Ich war viele Monate im Ungewissen, ob der Brief sie erreichte, ob mein Brief ihr Herz erreichen konnte. Gegen Ende des zweiten Ausbildungsjahres, traf ich einen älteren Bruder, der mir mitteilte, dass er gerade eine Fortbildung des Arbeitsamtes absolvierte. Er berichtete mir von einer jungen Frau, die in seinem Kurs ist. Diese junge Frau hatte ihm erzählt, dass sie mich kennt und das sie von mir einen Liebesbrief erhalten hatte. Schon vor vielen Monaten.

Evelin hatte meinen Brief also erhalten.

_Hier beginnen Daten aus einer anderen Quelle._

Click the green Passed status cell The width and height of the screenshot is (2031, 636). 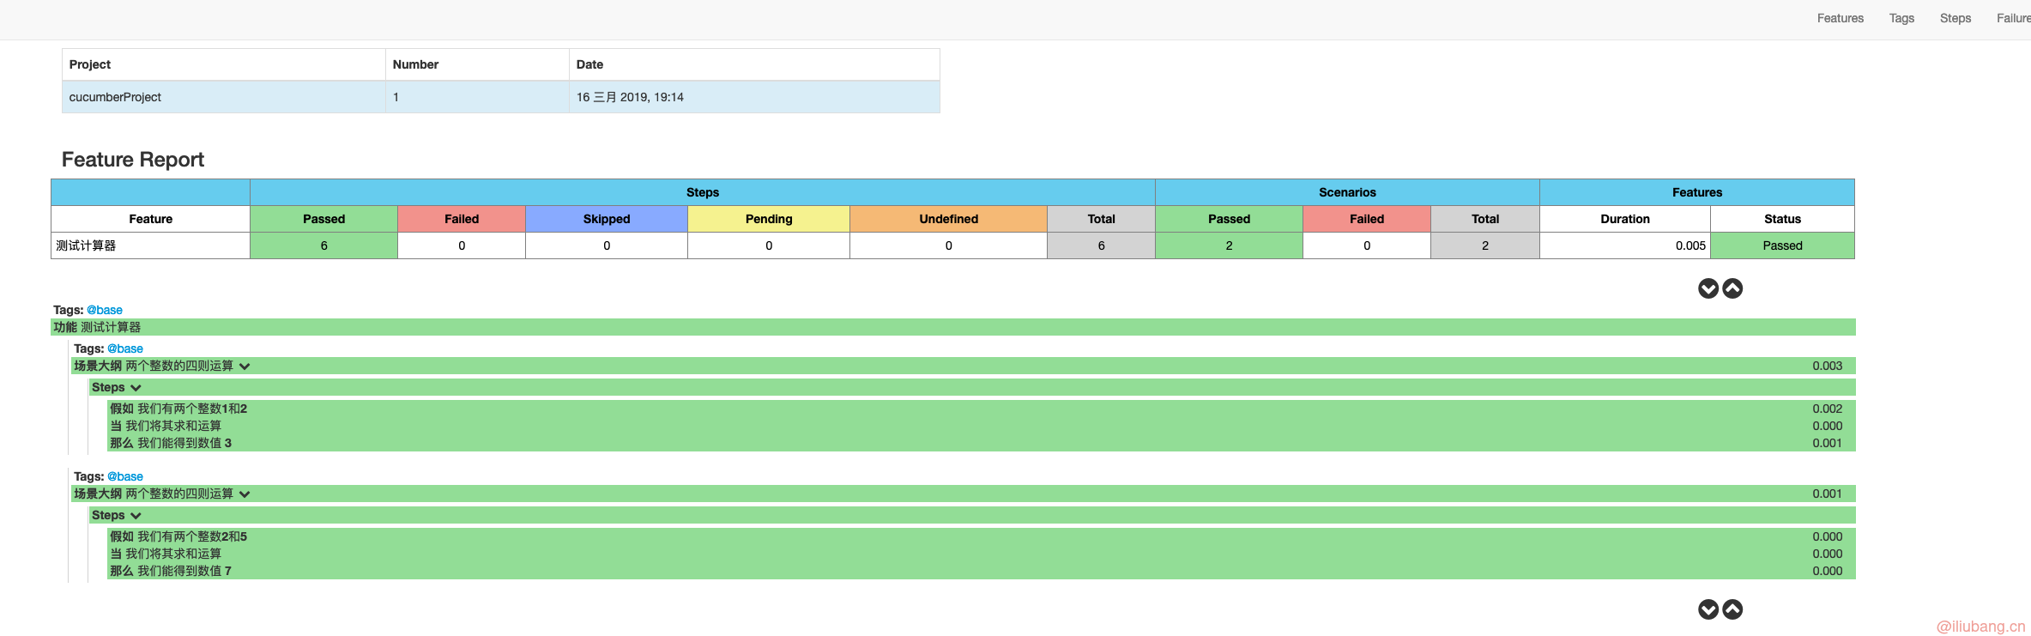1782,245
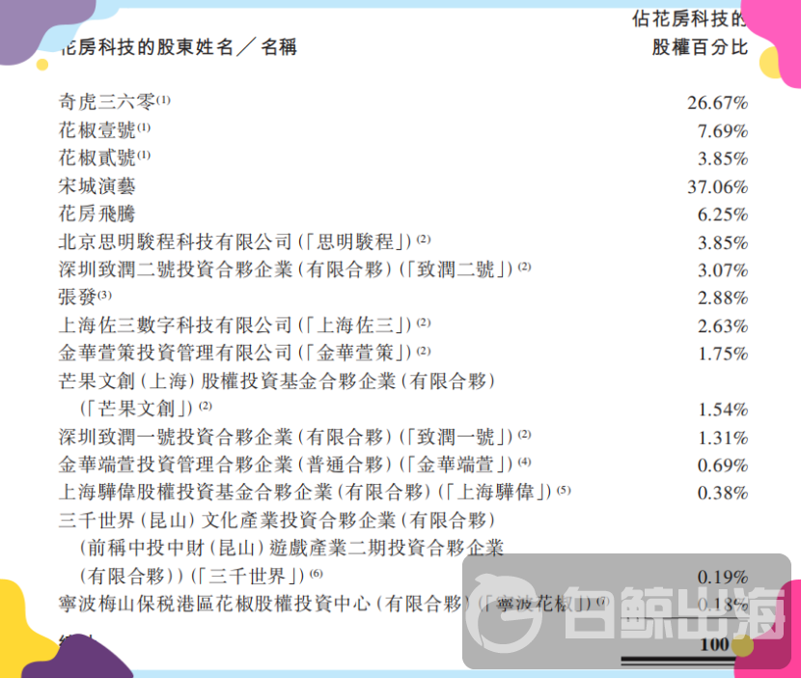Click the column header 花房科技的股東姓名／名稱

178,47
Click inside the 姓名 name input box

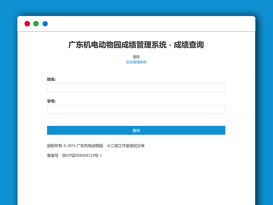136,87
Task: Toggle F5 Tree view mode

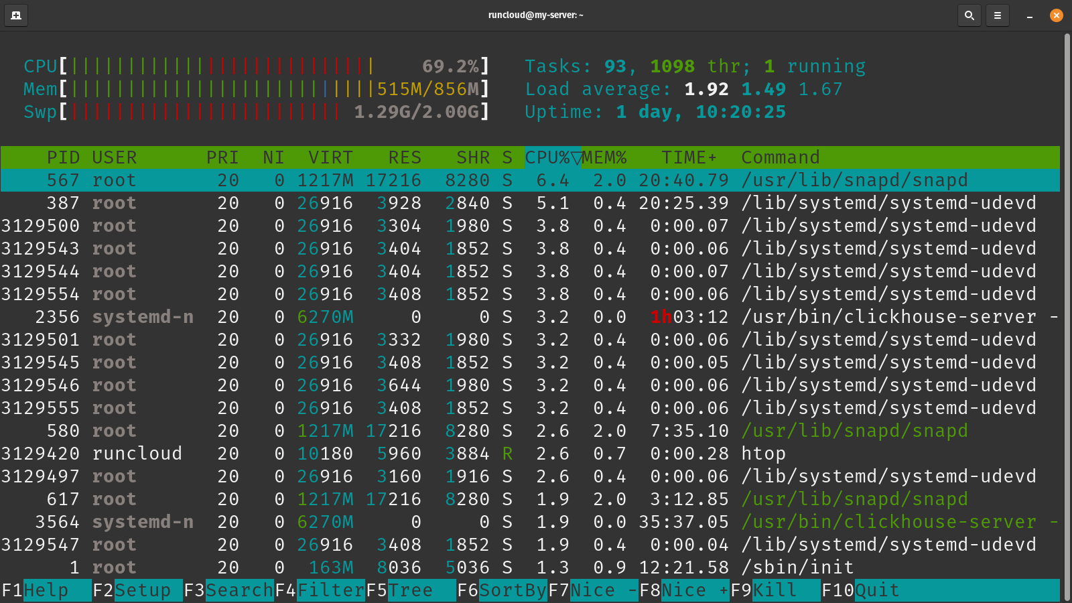Action: [410, 590]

Sie ließ fragen, was denn nun aus uns wird?

 

 

Traurige Jahre

Es war spät im Frühling des Jahres 1989.

Ich stand kurz vor der Gesellenprüfung zum Maler, als ich zufällig Evelin vor der Berufsschule stehen sah, die ich montags und freitags besuchte. Ich weiß bis heute nicht genau, was sie dort machte. War sie nur zufällig dort erschienen?

Es gab eine Bushaltestelle vor dieser Berufsschule und möglicherweise war sie nur zufällig dort ausgestiegen, um eine Umsteigemöglichkeit zu nutzen. Sie unterhielt sich mit einem gemeinsamen Schulkollegen, der zu einem späteren Zeitpunkt dieser wahren Geschichte noch einmal in Erscheinung treten wird.

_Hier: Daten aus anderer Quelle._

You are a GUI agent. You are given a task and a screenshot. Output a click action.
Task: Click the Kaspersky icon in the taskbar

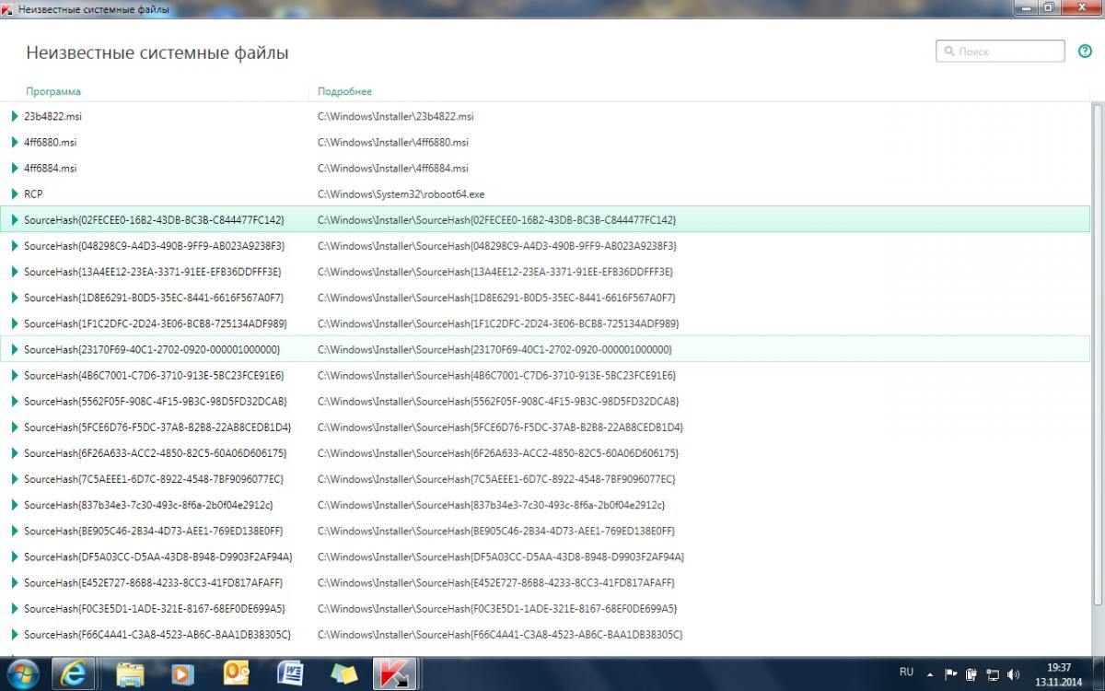click(x=396, y=673)
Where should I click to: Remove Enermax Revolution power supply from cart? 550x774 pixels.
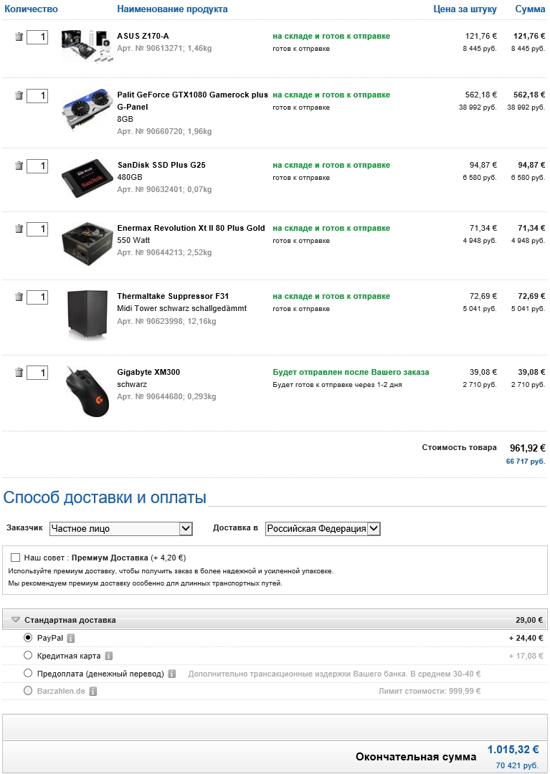click(x=19, y=229)

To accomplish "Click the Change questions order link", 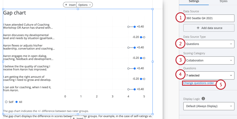I will [199, 83].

Ich saß auf einem Fahrrad und befand mich gerade auf dem Weg nach Hause. Ich nickte ihr nur kurz zu, da sie mir keine besondere Beachtung schenkte. Sie musste enttäuscht von mir sein. An ihrer Stelle wäre ich es auch gewesen. Trotzdem war ich traurig, aufgrund ihrer Reaktion. Wir sprachen nicht einmal über den Brief.

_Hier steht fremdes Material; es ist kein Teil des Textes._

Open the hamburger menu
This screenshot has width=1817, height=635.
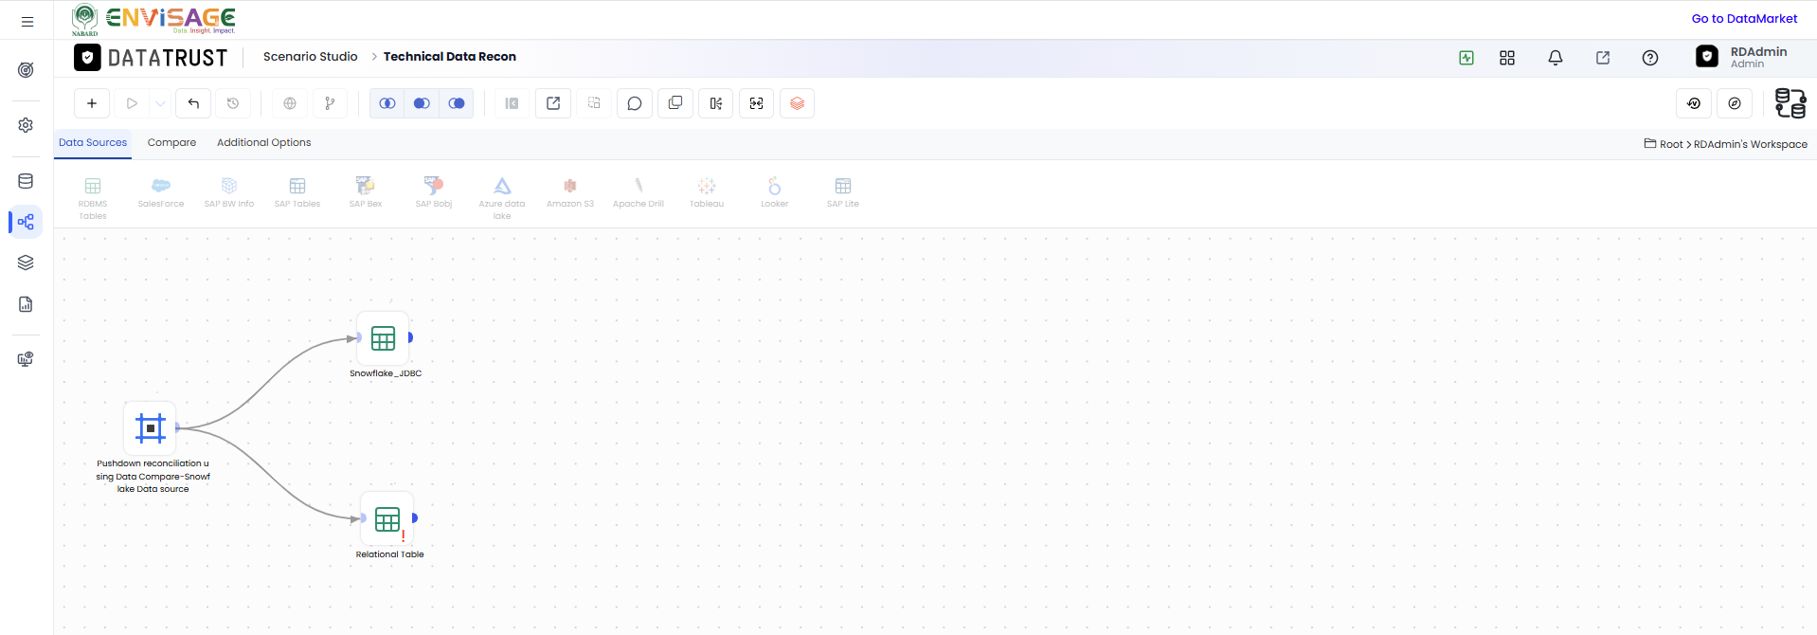pos(27,21)
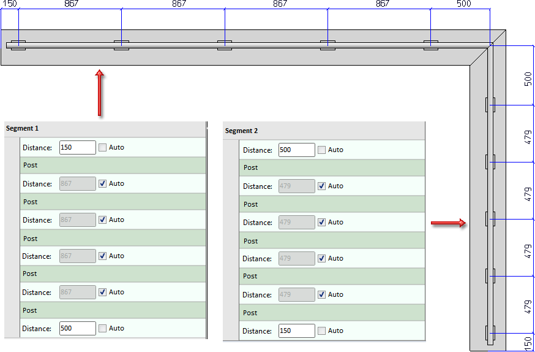Uncheck Auto on Segment 2's first 479 distance
Image resolution: width=535 pixels, height=352 pixels.
(322, 186)
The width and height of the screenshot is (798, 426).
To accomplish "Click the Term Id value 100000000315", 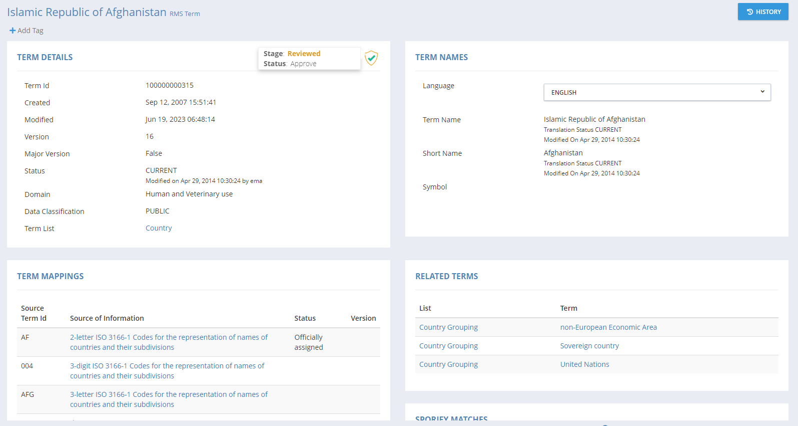I will [x=169, y=85].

Irgendwie war unsere enge Verbindung schlagartig nicht mehr vorhanden. Das Band gerissen. Es war nicht so, als ob ich sie nicht mehr liebte. Meine Liebe zu ihr war ununterbrochen stark, doch sie kam mir fremd und kalt vor.

Fremd und kalt mir gegenüber?

Ich wusste das Gefühl, was ich an diesem Tag hatte, nicht richtig einzuordnen. Es verwirrte mich nur noch mehr. Wir sprachen nicht einmal miteinander. Traurig fuhr ich meinen Weg, sie ihren. Jeder zurück in das, was man Leben nennen muss. Leben, ohne die Liebe des Lebens.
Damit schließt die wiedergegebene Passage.